• [Required work] Check every line of the entries below for the word "showing". Then give the number of lines that have it, with nothing added.

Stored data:
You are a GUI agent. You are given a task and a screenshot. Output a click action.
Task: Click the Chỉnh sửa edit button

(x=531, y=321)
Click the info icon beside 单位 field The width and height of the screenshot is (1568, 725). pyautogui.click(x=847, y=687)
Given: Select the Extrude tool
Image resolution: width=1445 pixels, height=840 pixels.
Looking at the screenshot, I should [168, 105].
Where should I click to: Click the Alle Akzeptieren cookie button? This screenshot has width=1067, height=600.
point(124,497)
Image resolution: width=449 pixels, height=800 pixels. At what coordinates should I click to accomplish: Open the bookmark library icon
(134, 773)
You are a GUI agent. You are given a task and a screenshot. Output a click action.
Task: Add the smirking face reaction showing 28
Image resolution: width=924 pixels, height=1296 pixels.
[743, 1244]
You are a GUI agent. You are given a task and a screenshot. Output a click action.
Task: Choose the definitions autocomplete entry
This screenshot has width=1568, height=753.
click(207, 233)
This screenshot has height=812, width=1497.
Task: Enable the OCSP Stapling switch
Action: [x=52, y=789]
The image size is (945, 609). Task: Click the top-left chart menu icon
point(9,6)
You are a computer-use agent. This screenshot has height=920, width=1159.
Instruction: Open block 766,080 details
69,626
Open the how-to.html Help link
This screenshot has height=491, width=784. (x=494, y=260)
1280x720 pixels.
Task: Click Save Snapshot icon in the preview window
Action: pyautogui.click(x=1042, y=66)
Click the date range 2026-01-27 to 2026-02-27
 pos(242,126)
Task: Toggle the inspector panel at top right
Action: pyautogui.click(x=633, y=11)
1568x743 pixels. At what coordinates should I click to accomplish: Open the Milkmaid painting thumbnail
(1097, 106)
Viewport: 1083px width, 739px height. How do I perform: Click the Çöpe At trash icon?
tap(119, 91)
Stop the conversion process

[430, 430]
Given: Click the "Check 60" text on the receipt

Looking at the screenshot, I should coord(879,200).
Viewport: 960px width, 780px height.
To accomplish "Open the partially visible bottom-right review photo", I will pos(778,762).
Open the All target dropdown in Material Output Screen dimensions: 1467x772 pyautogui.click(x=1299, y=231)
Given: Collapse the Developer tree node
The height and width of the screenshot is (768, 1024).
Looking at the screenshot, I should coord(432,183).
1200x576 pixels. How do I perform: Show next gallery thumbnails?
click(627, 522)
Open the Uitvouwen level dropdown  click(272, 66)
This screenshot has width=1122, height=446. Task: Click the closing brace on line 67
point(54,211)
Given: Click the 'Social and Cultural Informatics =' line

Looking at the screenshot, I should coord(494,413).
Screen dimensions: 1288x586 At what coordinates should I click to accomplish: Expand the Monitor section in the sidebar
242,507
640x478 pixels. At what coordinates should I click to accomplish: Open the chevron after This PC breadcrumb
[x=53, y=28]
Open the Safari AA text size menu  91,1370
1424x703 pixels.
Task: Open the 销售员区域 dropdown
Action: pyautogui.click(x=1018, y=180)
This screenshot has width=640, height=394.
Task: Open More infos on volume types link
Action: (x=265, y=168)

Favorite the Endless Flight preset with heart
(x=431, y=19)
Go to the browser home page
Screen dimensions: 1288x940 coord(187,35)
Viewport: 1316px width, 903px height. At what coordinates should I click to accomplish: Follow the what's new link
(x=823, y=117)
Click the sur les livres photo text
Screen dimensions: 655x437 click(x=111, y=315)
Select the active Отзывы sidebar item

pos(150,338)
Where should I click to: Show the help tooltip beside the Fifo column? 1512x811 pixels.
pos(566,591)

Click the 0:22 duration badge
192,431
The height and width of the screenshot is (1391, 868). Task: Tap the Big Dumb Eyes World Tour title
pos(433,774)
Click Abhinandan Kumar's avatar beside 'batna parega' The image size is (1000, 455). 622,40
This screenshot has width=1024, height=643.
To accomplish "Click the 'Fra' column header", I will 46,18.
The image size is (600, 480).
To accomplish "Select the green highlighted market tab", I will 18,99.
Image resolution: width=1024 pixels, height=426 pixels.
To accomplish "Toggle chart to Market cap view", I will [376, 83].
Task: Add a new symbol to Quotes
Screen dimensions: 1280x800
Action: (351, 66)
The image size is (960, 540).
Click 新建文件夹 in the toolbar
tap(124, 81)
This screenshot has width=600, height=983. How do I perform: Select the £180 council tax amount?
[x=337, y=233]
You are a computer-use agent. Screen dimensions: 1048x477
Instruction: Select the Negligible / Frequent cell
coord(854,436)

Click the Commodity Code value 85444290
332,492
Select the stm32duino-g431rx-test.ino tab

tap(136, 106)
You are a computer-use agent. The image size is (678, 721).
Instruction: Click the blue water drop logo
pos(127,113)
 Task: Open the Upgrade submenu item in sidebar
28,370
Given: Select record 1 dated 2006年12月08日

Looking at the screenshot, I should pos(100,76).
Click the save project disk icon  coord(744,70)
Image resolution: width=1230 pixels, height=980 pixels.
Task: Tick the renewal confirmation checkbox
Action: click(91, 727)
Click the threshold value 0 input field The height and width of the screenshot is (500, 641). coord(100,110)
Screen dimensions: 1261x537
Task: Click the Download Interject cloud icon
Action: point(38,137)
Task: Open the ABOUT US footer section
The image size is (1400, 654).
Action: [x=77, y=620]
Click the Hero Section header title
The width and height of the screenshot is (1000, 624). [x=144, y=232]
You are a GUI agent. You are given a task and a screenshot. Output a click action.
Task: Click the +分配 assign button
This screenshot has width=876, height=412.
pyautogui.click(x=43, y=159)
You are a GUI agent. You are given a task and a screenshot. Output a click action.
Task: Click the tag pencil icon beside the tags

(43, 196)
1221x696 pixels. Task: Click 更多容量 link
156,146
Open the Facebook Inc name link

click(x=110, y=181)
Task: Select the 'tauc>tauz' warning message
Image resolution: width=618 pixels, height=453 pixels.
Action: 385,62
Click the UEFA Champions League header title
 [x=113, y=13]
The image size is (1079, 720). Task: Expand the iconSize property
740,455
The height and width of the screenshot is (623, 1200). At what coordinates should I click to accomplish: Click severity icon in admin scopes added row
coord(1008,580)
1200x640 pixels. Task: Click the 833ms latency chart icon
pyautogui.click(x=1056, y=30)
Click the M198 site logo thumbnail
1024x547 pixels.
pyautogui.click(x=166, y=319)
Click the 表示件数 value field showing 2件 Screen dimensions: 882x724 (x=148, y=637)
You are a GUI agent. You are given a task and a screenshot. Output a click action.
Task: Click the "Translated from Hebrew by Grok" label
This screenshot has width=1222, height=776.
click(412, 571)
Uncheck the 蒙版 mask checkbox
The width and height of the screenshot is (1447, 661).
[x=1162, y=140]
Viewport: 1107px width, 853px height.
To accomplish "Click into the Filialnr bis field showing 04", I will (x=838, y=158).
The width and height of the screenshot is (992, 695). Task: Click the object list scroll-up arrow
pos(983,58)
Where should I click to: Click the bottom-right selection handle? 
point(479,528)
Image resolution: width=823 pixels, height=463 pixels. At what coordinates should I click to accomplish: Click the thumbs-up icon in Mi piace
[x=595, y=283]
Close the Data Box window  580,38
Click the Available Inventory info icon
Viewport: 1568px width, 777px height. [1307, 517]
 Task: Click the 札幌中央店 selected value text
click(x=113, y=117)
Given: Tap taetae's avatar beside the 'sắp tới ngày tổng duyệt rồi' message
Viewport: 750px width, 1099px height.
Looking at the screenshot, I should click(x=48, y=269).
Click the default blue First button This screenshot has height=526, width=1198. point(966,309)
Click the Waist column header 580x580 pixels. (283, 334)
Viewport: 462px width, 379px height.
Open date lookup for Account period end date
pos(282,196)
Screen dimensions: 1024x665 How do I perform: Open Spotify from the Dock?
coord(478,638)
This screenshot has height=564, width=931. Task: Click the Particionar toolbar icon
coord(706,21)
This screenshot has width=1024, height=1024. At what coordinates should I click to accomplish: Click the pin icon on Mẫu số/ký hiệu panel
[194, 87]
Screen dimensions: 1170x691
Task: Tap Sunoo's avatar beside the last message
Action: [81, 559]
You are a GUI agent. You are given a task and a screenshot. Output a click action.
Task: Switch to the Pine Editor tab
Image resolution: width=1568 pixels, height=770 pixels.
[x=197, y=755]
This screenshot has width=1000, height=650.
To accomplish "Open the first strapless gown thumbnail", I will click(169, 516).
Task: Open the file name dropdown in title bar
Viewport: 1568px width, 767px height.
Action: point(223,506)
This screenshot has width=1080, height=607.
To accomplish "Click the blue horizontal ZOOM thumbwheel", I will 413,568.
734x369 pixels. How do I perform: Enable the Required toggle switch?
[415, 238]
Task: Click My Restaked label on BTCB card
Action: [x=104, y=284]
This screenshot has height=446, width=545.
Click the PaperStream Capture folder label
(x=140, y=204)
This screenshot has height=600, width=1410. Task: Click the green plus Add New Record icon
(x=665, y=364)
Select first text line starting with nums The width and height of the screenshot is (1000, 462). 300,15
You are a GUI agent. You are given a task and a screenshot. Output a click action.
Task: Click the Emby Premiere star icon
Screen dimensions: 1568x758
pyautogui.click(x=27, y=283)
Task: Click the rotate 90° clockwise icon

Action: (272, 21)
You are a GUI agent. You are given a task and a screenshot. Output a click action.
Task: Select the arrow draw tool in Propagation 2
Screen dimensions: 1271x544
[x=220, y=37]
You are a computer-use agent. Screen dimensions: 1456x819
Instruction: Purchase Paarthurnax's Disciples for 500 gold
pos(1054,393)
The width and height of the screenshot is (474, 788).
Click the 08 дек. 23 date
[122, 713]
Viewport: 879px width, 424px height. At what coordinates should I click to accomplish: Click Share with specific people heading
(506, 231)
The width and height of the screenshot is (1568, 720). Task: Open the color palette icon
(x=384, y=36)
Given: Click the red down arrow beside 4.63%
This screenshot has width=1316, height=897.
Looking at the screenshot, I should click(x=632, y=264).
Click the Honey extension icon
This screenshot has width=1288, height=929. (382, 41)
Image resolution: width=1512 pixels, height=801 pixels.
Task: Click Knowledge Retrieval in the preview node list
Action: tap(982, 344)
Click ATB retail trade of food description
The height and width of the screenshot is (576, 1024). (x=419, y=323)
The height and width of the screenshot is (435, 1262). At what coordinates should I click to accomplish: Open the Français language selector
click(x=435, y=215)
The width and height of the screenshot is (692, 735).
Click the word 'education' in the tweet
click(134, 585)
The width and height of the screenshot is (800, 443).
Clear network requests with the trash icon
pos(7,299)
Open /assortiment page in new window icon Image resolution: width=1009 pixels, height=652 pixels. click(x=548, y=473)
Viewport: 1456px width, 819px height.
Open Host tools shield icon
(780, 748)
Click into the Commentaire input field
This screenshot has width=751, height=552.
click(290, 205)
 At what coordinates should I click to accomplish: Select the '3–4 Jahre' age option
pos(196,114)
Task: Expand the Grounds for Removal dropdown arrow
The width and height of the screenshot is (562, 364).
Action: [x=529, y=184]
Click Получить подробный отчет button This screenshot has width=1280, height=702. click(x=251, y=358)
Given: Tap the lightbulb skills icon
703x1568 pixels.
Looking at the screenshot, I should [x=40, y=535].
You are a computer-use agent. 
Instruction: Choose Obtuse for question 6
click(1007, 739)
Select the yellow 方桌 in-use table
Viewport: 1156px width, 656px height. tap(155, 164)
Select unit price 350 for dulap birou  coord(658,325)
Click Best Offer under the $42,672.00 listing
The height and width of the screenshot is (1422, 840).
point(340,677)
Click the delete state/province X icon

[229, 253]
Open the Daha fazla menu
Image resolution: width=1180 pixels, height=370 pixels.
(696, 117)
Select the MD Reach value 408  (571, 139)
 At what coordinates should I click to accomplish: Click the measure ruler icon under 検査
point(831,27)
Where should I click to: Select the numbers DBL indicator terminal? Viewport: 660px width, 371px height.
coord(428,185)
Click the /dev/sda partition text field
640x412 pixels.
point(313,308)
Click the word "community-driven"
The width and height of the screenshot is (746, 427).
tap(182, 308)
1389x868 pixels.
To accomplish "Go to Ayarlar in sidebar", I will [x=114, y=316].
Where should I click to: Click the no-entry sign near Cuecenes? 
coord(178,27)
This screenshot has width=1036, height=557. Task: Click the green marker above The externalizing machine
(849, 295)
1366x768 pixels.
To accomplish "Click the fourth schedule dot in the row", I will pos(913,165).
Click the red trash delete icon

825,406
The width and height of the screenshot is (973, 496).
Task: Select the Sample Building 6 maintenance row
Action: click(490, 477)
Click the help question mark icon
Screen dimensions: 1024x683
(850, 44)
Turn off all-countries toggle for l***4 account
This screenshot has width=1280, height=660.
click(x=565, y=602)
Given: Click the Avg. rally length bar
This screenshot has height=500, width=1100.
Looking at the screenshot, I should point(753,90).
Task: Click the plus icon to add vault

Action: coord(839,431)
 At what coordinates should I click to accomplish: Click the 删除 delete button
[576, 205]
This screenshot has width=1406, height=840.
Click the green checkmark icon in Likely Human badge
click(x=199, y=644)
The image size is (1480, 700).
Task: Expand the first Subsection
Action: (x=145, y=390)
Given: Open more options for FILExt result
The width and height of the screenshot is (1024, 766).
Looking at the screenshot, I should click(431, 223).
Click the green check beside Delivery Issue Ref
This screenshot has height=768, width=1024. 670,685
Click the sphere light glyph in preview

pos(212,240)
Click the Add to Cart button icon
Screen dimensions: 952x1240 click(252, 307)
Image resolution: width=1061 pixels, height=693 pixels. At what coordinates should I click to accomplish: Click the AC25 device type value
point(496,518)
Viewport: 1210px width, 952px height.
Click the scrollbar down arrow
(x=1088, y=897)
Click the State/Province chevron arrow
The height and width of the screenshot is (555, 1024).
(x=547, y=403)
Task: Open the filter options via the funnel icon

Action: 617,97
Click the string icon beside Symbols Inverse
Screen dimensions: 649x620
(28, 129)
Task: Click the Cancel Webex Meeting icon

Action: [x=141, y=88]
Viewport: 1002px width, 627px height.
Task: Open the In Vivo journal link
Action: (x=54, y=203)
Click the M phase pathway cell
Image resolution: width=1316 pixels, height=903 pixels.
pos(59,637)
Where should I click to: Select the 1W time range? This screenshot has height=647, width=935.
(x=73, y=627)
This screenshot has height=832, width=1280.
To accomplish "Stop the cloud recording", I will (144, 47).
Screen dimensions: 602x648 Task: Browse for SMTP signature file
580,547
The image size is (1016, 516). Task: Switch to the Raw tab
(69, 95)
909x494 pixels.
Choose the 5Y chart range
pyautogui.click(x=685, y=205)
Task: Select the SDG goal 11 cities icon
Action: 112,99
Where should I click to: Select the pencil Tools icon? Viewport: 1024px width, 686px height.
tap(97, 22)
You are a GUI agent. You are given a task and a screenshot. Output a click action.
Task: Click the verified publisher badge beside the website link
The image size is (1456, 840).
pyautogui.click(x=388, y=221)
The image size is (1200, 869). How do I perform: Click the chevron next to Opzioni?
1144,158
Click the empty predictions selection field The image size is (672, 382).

• [Task result] 3